The records below are to be copied exactly, with every picture left out.
DATA FOR THIS EXERCISE Start Marker
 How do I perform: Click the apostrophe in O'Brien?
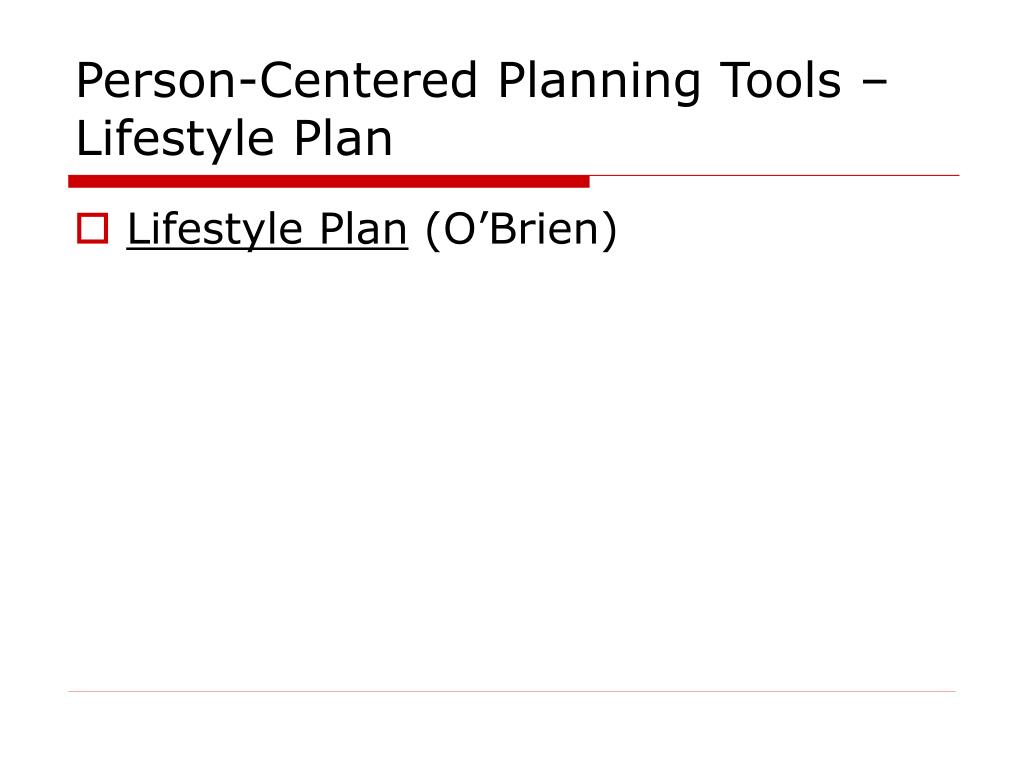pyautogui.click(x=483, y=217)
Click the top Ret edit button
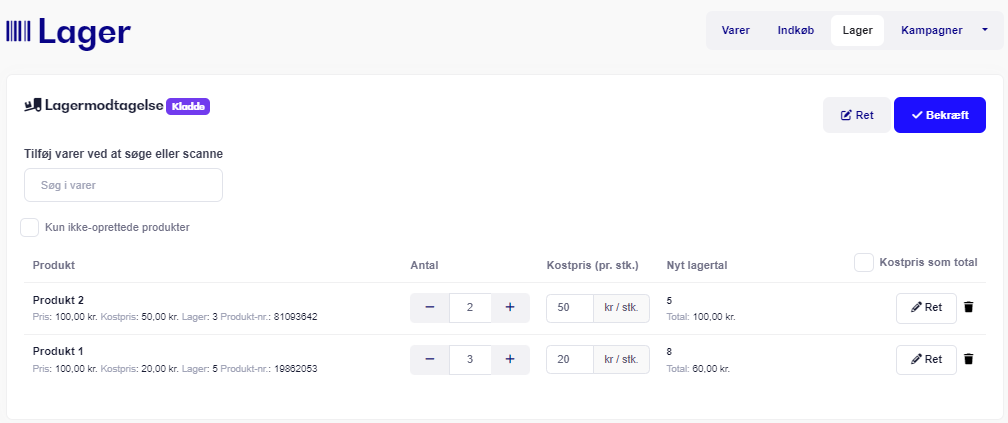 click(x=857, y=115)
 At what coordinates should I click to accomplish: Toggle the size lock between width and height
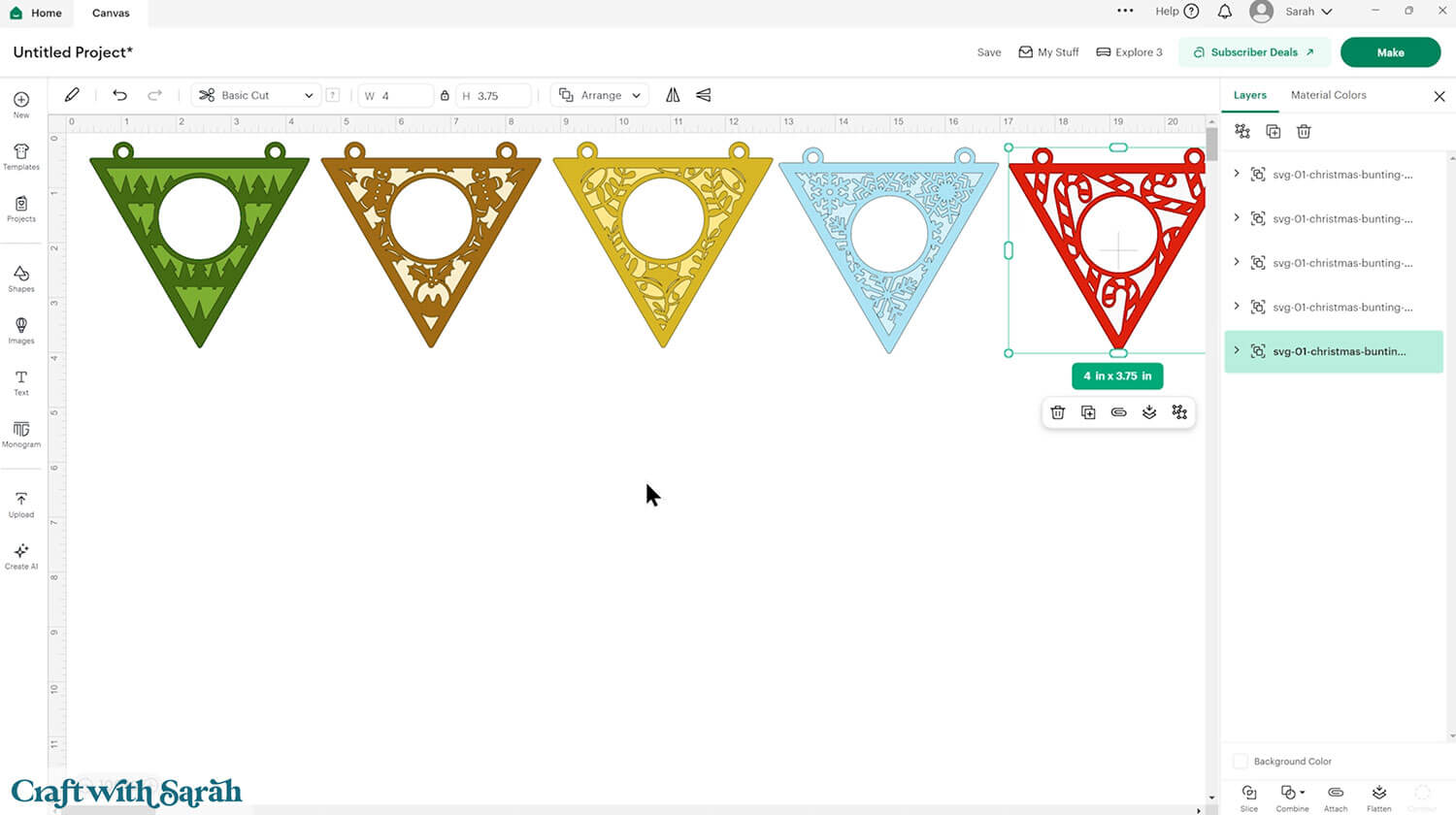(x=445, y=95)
DATA FOR THIS EXERCISE End Marker
*TASK RESPONSE*:
 How do I perform: Click the apostrophe in O'Brien?
pyautogui.click(x=483, y=217)
Click the top Ret edit button
 click(x=857, y=115)
 At what coordinates should I click to accomplish: Toggle the size lock between width and height
(x=445, y=95)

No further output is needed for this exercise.